/gbk2utf2uni

不依賴任何系統API,用c語言實現gbk/utf8/unicode編碼轉換

Primary LanguageC

gbk2utf2uni

Threeway converter string between simplified Chinese GBK, UTF-8, and Unicode for an embed system (stm32, x86, or any other little-endian system).

 It also suits for threeway string converting for BIG5, Japanese Shift-JIS or Korean EUC-KR to UTF-8/unicode.

Important facts:

  • This library didn't need any other library.
  • Only suit for little-endian system. For example x86, stm32.
  • This library cost about 180KB ROM space.(Lookup table is supper large.)
  • This library only suit for characters whose Unicode index smaller than 0xFFFF. Which means it suits for almost every character.
  • This library didn't need malloc or any other dynamic memory. (Suit for embed system.)
  • This library is super fast. Searching lookup table only needs 16 comparisons at most. (Normally this kind of search need about 10000 comparisons on average.)
  • I only test this library for GBK converting on stm32f4 system.
  • The Lookup table is modified from fatfs library. And converter part is enlightened from:  不依赖任何系统API,用c语言实现gbk/utf8/unicode编码转换  and  GB2312转unicode程序

How to use this library.

  • Add gbk2utf2uni.hgbk2utf2uni.c and  into your project.

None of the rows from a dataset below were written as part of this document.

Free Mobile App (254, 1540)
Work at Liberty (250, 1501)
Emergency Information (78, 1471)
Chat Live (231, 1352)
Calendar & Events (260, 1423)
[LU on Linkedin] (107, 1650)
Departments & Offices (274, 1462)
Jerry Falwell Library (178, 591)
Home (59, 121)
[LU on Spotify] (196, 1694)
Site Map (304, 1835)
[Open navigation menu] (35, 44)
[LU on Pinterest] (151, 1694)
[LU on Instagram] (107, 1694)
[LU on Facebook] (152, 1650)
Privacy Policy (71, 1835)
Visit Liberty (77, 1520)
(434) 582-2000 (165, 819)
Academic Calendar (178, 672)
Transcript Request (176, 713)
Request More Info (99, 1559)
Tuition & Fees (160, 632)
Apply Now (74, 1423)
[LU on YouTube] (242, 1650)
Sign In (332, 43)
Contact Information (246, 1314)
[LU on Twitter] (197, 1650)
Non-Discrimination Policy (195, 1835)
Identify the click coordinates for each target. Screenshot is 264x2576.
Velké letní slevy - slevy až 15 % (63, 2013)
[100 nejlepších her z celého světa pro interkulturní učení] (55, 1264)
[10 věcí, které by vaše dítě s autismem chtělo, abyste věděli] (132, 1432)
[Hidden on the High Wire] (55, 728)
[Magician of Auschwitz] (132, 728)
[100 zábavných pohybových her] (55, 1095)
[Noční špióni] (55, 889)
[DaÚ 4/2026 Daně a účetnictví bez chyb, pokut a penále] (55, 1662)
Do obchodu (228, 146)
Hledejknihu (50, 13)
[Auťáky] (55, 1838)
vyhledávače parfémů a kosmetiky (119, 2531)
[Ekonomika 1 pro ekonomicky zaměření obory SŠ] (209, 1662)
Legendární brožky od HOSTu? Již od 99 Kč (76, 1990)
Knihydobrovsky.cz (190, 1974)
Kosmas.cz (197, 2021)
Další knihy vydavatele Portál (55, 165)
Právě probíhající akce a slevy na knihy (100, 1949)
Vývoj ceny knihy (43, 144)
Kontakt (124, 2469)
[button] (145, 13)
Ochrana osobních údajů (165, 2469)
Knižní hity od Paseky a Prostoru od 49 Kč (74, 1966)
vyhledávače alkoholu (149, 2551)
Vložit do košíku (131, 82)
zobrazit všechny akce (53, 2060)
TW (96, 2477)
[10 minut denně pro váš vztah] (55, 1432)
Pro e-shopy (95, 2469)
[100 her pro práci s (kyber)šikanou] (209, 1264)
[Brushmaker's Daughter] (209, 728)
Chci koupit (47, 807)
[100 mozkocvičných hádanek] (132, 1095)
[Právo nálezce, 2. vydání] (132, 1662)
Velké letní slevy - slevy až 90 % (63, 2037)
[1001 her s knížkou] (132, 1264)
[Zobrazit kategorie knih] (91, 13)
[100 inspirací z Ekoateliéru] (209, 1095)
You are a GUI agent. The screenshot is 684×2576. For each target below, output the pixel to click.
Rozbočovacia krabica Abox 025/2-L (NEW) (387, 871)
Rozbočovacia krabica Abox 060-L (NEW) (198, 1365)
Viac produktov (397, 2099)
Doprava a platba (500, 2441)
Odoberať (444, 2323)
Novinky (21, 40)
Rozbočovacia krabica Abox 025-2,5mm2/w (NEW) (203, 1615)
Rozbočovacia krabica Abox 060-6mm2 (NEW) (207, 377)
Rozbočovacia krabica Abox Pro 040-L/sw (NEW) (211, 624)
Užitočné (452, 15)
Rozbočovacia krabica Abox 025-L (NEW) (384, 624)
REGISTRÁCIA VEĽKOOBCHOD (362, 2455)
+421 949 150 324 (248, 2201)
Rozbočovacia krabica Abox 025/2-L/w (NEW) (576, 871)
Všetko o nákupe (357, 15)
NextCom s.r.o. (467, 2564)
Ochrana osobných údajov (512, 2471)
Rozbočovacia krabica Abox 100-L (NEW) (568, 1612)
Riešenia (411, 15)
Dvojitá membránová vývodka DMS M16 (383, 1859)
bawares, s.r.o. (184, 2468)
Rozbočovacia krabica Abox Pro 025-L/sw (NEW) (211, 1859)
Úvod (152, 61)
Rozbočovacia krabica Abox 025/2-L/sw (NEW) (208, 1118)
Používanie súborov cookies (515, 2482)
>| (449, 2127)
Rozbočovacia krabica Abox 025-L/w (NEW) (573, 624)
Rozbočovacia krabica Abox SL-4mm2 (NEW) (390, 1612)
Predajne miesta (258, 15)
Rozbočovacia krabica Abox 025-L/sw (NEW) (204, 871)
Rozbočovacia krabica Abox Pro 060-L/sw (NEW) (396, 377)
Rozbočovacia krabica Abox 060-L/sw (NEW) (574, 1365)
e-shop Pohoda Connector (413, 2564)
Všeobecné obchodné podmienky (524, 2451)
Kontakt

  • GBK.c (optional): This file provides a Lookup table. If you use fatfs library and there are already cc936.c file in your project, you don't need this file at all.

Either GBK.c or cc932.c may cost about 180KB ROM space.(Not suit for low-cost MCU.)

  • File names of the lookup table for other language, and corresponding file in FatFs library.
Lookup table gbk2utf2uni fatfs
simple chinese GBK.c cc936.c
traditional chinese Big5.c cc950.c
japanese Shift-JIS.c cc932.c
korean EUC-KR.c cc949.c
  • Then convert string like this:
char tmpGBK[128];
memset(tmpGBK,0, sizeof(tmpGBK));
utf82gbk(tmpGBK, "测试一下UTF-8转成GBK.\n");
printf(tmpGBK);

Convert function would detect string end when converting. So GBK string and UTF-8 string for converted must end with '\0'. And Unicode string must end with "\0\0".

  • Notice: Immediate string type is according to your code file store mode.

In my case, all code is stored in UTF-8 mode.(Upper code demo.) If your code file is in GBK mode. Then you should test code like this:

char tmpUTF8[128];
memset(tmpUTF8,0, sizeof(tmpUTF8));
gb2utf8(tmpUTF8, "测试一下GBK转成UTF-8.\n");
printf(tmpUTF8);

这本来就是一个简单的功能。不过查了半天资料,居然没有一个库是可以拿来就用的。崩溃。所以就查了资料自己写了个库。自从用了stm32,一个项目还没构建完,居然就造了好几个轮子了。 本来想写个中文的说明,不过今天太晚了。睡了。